The fact that RealClimate arbitrarily deletes McIntyre’s posts and the posts of many other skeptics, which refute the AGW hypothesis, tells us all we need to know about RealClimate’s political agenda. Note that RealClimate is run by the odious Gavin Schmidt, a NASA employee and colleague of James Hansen, who stands to personally benefit from continued AGW taxpayer funding. RealClimate is not credible, and I do not accept them as a reliable source. Nor will I read anything on their site unless they begin allowing skeptical science that is uncomfortable to their AGW/CO2/planetary catastrophe belief system. If you need to cite a source, please cite a credible source.
Finally, as Ronald Reagan said to Jimmy Carter, “There you go again.” In your post above you stated, twice, that I had called you a “liar.” I have never called you a liar. Ever, in any of my posts. That is your word, and you keep repeating it. You are simply using it as a tactic in order to change the subject when you’ve been called on posting misinformation.
By presenting arguments and numbers that are easily falsifiable, such as your incorrect information that the planet has heated up from 1998 – 2007, you should not be surprised when someone corrects that false information. That is the benefit of these threads; incorrect information faces Darwinian selection pressure, and is rooted out. What remains unrefuted is the truth, or as close to the truth as we can currently get.
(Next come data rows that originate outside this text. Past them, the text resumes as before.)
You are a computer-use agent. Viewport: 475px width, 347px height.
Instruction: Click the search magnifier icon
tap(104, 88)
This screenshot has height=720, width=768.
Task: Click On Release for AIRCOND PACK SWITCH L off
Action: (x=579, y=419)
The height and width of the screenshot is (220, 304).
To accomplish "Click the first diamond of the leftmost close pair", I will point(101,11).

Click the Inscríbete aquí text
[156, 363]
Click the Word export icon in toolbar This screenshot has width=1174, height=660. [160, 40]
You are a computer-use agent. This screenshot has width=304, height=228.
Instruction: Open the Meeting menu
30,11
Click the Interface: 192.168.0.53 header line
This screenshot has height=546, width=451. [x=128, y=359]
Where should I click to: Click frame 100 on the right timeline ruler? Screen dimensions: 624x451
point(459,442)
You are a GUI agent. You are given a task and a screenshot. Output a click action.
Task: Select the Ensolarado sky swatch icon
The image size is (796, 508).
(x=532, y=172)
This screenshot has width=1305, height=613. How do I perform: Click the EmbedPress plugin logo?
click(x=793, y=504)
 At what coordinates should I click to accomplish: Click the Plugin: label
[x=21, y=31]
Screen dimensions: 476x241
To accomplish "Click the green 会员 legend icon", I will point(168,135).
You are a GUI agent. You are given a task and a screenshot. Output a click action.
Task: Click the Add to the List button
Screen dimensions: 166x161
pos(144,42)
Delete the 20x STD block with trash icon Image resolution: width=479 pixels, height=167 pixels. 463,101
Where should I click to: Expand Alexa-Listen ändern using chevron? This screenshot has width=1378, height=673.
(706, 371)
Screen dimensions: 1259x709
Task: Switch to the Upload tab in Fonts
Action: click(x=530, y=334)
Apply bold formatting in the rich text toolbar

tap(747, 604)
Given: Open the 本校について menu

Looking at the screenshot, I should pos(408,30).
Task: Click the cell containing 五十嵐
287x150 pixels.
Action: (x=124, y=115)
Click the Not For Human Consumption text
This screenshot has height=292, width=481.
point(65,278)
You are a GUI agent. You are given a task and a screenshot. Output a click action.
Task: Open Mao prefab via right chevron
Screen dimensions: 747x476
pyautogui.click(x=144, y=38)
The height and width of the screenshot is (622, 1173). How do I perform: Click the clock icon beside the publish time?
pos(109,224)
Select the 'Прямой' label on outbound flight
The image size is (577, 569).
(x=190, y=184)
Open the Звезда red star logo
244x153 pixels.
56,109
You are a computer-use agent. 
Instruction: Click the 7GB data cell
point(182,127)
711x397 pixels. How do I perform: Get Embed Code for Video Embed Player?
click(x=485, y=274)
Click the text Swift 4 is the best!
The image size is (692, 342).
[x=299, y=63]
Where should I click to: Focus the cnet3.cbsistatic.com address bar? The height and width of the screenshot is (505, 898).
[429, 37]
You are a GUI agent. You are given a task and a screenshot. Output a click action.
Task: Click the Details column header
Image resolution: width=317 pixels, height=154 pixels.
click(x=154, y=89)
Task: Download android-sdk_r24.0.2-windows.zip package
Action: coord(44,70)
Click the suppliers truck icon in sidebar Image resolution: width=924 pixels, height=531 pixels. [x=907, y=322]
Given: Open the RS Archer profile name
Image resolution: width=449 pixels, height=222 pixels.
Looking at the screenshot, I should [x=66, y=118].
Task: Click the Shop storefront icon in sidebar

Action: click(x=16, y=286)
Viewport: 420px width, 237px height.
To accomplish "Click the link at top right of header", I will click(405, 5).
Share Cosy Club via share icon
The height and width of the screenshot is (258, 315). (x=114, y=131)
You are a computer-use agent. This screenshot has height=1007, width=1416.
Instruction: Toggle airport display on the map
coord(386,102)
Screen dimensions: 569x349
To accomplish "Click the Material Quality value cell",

I won’t be pushed into the corner that you’re trying to put me in, by pretending that I said something that I never said. Stick to the established facts, and none of this will be an issue. Be a stand-up guy and admit it when you’re wrong; I do and I have. And don’t put words in other people’s mouth that they never said. It’s disingenuous and off topic.
*Shocking revelation!*
” July 13,2008: The So-Called ‘Greenhouse Effect’ is a Myth”
Read this!
In the link below, scroll down to “Icing the Hype”
Quite interesting, any comments?
http://icecap.us/index.php
However, Galileo remained a believer in all the major Catholic doctrines.
I suppose if he hadn’t, he might have found himself subjected to some of that old-time runnaway global warming.